PROBLEM DESCRIPTION:
Repeat the data below in full and exactly.

BEGIN

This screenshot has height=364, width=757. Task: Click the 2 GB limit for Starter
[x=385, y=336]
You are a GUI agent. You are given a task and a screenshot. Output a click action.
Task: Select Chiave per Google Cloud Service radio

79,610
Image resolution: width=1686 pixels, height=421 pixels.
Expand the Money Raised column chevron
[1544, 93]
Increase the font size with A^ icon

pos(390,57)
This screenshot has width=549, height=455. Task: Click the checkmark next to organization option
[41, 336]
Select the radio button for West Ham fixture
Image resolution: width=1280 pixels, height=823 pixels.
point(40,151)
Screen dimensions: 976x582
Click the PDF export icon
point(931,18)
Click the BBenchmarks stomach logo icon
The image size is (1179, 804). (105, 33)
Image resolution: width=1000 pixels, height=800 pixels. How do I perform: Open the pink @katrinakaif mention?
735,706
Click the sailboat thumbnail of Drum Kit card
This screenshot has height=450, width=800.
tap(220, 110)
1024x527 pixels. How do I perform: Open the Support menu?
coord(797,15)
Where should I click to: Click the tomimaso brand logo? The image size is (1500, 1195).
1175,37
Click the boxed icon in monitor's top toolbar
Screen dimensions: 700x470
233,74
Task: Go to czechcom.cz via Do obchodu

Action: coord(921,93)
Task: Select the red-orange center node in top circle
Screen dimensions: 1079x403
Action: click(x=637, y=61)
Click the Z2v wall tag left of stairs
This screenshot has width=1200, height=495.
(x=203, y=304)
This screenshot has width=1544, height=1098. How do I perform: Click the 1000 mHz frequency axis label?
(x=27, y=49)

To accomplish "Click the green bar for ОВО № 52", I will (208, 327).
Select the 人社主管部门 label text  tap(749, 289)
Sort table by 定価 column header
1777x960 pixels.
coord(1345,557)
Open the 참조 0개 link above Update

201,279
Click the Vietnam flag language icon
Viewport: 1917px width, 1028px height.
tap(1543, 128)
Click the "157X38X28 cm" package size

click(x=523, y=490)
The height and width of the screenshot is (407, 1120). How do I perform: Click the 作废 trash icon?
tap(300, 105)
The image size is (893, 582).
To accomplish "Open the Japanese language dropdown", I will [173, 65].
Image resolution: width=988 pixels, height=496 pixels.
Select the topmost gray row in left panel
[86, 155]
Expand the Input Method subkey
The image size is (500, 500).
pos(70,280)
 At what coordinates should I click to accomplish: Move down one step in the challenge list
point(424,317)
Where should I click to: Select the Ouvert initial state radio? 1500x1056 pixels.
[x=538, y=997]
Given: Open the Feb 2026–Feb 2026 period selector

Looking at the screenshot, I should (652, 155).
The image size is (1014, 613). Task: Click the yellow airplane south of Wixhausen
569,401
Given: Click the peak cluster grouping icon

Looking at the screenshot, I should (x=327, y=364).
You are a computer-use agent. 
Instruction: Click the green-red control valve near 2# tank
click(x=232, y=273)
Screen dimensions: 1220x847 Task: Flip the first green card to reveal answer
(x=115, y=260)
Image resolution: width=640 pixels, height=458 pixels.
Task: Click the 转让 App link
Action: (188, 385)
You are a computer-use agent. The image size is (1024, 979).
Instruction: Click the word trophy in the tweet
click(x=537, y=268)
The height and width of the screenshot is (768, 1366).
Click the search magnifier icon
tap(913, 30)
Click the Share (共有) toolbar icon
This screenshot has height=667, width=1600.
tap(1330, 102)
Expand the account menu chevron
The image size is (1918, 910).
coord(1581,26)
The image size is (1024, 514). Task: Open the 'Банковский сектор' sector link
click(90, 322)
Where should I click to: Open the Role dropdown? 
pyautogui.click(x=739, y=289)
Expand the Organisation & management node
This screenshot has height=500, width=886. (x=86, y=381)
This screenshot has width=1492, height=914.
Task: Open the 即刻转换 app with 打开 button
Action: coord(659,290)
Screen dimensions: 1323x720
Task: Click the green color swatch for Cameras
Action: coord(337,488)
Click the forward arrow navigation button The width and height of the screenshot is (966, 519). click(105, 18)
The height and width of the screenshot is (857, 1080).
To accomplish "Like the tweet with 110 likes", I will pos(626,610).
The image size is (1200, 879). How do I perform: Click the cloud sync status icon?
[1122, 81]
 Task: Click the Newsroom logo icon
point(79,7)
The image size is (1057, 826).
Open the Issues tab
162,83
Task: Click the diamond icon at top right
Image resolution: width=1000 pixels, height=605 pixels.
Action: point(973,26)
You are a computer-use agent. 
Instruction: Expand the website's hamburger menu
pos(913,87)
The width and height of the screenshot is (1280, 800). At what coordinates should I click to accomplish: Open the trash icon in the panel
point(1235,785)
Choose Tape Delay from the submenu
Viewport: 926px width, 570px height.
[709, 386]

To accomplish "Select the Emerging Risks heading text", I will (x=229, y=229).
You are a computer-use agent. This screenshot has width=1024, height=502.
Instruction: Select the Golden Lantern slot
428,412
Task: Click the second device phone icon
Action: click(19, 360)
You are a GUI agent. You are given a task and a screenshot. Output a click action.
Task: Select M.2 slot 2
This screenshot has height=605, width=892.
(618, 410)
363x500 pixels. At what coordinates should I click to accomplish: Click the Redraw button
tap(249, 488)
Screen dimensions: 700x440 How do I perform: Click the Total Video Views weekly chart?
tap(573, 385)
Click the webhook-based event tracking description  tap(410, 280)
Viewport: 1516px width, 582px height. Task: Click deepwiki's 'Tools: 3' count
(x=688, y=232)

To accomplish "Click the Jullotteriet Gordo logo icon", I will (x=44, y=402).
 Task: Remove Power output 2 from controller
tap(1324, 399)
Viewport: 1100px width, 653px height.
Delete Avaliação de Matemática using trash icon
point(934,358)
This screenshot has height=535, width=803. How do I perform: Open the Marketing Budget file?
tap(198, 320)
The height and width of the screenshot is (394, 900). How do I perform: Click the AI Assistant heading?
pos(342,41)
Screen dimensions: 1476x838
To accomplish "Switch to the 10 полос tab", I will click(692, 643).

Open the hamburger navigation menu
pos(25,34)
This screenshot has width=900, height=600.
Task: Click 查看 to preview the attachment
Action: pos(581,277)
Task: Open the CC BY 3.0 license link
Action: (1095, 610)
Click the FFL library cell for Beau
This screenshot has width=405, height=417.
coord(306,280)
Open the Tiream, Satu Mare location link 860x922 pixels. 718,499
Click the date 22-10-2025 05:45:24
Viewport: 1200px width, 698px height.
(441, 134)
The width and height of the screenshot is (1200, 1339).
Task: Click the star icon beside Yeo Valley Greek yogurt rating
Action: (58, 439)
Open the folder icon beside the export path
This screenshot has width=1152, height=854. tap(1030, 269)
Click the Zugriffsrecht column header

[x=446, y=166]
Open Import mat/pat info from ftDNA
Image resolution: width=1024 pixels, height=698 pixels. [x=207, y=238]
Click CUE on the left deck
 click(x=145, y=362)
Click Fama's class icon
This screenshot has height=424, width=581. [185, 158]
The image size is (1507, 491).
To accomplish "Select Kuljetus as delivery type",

END

SOLUTION TO THIS TASK:
This screenshot has height=364, width=757. Task: Click the 2 GB limit for Starter
[x=385, y=336]
You are a GUI agent. You are given a task and a screenshot. Output a click action.
Task: Select Chiave per Google Cloud Service radio

79,610
Image resolution: width=1686 pixels, height=421 pixels.
Expand the Money Raised column chevron
[1544, 93]
Increase the font size with A^ icon

pos(390,57)
This screenshot has width=549, height=455. Task: Click the checkmark next to organization option
[41, 336]
Select the radio button for West Ham fixture
Image resolution: width=1280 pixels, height=823 pixels.
point(40,151)
Screen dimensions: 976x582
Click the PDF export icon
point(931,18)
Click the BBenchmarks stomach logo icon
The image size is (1179, 804). (105, 33)
Image resolution: width=1000 pixels, height=800 pixels. How do I perform: Open the pink @katrinakaif mention?
735,706
Click the sailboat thumbnail of Drum Kit card
This screenshot has height=450, width=800.
tap(220, 110)
1024x527 pixels. How do I perform: Open the Support menu?
coord(797,15)
Where should I click to: Click the tomimaso brand logo? The image size is (1500, 1195).
1175,37
Click the boxed icon in monitor's top toolbar
Screen dimensions: 700x470
233,74
Task: Go to czechcom.cz via Do obchodu

Action: coord(921,93)
Task: Select the red-orange center node in top circle
Screen dimensions: 1079x403
Action: click(x=637, y=61)
Click the Z2v wall tag left of stairs
This screenshot has width=1200, height=495.
(x=203, y=304)
This screenshot has width=1544, height=1098. How do I perform: Click the 1000 mHz frequency axis label?
(x=27, y=49)

To accomplish "Click the green bar for ОВО № 52", I will (208, 327).
Select the 人社主管部门 label text  tap(749, 289)
Sort table by 定価 column header
1777x960 pixels.
coord(1345,557)
Open the 참조 0개 link above Update

201,279
Click the Vietnam flag language icon
Viewport: 1917px width, 1028px height.
tap(1543, 128)
Click the "157X38X28 cm" package size

click(x=523, y=490)
The height and width of the screenshot is (407, 1120). How do I perform: Click the 作废 trash icon?
tap(300, 105)
The image size is (893, 582).
To accomplish "Open the Japanese language dropdown", I will [173, 65].
Image resolution: width=988 pixels, height=496 pixels.
Select the topmost gray row in left panel
[86, 155]
Expand the Input Method subkey
The image size is (500, 500).
pos(70,280)
 At what coordinates should I click to accomplish: Move down one step in the challenge list
point(424,317)
Where should I click to: Select the Ouvert initial state radio? 1500x1056 pixels.
[x=538, y=997]
Given: Open the Feb 2026–Feb 2026 period selector

Looking at the screenshot, I should (652, 155).
The image size is (1014, 613). Task: Click the yellow airplane south of Wixhausen
569,401
Given: Click the peak cluster grouping icon

Looking at the screenshot, I should (x=327, y=364).
You are a computer-use agent. 
Instruction: Click the green-red control valve near 2# tank
click(x=232, y=273)
Screen dimensions: 1220x847 Task: Flip the first green card to reveal answer
(x=115, y=260)
Image resolution: width=640 pixels, height=458 pixels.
Task: Click the 转让 App link
Action: (188, 385)
You are a computer-use agent. The image size is (1024, 979).
Instruction: Click the word trophy in the tweet
click(x=537, y=268)
The height and width of the screenshot is (768, 1366).
Click the search magnifier icon
tap(913, 30)
Click the Share (共有) toolbar icon
This screenshot has height=667, width=1600.
tap(1330, 102)
Expand the account menu chevron
The image size is (1918, 910).
coord(1581,26)
The image size is (1024, 514). Task: Open the 'Банковский сектор' sector link
click(90, 322)
Where should I click to: Open the Role dropdown? 
pyautogui.click(x=739, y=289)
Expand the Organisation & management node
This screenshot has height=500, width=886. (x=86, y=381)
This screenshot has width=1492, height=914.
Task: Open the 即刻转换 app with 打开 button
Action: coord(659,290)
Screen dimensions: 1323x720
Task: Click the green color swatch for Cameras
Action: coord(337,488)
Click the forward arrow navigation button The width and height of the screenshot is (966, 519). click(105, 18)
The height and width of the screenshot is (857, 1080).
To accomplish "Like the tweet with 110 likes", I will pos(626,610).
The image size is (1200, 879). How do I perform: Click the cloud sync status icon?
[1122, 81]
 Task: Click the Newsroom logo icon
point(79,7)
The image size is (1057, 826).
Open the Issues tab
162,83
Task: Click the diamond icon at top right
Image resolution: width=1000 pixels, height=605 pixels.
Action: point(973,26)
You are a computer-use agent. 
Instruction: Expand the website's hamburger menu
pos(913,87)
The width and height of the screenshot is (1280, 800). At what coordinates should I click to accomplish: Open the trash icon in the panel
point(1235,785)
Choose Tape Delay from the submenu
Viewport: 926px width, 570px height.
[709, 386]

To accomplish "Select the Emerging Risks heading text", I will (x=229, y=229).
You are a computer-use agent. This screenshot has width=1024, height=502.
Instruction: Select the Golden Lantern slot
428,412
Task: Click the second device phone icon
Action: click(19, 360)
You are a GUI agent. You are given a task and a screenshot. Output a click action.
Task: Select M.2 slot 2
This screenshot has height=605, width=892.
(618, 410)
363x500 pixels. At what coordinates should I click to accomplish: Click the Redraw button
tap(249, 488)
Screen dimensions: 700x440 How do I perform: Click the Total Video Views weekly chart?
tap(573, 385)
Click the webhook-based event tracking description  tap(410, 280)
Viewport: 1516px width, 582px height. Task: Click deepwiki's 'Tools: 3' count
(x=688, y=232)

To accomplish "Click the Jullotteriet Gordo logo icon", I will (x=44, y=402).
 Task: Remove Power output 2 from controller
tap(1324, 399)
Viewport: 1100px width, 653px height.
Delete Avaliação de Matemática using trash icon
point(934,358)
This screenshot has height=535, width=803. How do I perform: Open the Marketing Budget file?
tap(198, 320)
The height and width of the screenshot is (394, 900). How do I perform: Click the AI Assistant heading?
pos(342,41)
Screen dimensions: 1476x838
To accomplish "Switch to the 10 полос tab", I will click(692, 643).

Open the hamburger navigation menu
pos(25,34)
This screenshot has width=900, height=600.
Task: Click 查看 to preview the attachment
Action: pos(581,277)
Task: Open the CC BY 3.0 license link
Action: (1095, 610)
Click the FFL library cell for Beau
This screenshot has width=405, height=417.
coord(306,280)
Open the Tiream, Satu Mare location link 860x922 pixels. 718,499
Click the date 22-10-2025 05:45:24
Viewport: 1200px width, 698px height.
(441, 134)
The width and height of the screenshot is (1200, 1339).
Task: Click the star icon beside Yeo Valley Greek yogurt rating
Action: (58, 439)
Open the folder icon beside the export path
This screenshot has width=1152, height=854. tap(1030, 269)
Click the Zugriffsrecht column header

[x=446, y=166]
Open Import mat/pat info from ftDNA
Image resolution: width=1024 pixels, height=698 pixels. [x=207, y=238]
Click CUE on the left deck
 click(x=145, y=362)
Click Fama's class icon
This screenshot has height=424, width=581. [185, 158]
The image size is (1507, 491).
To accomplish "Select Kuljetus as delivery type",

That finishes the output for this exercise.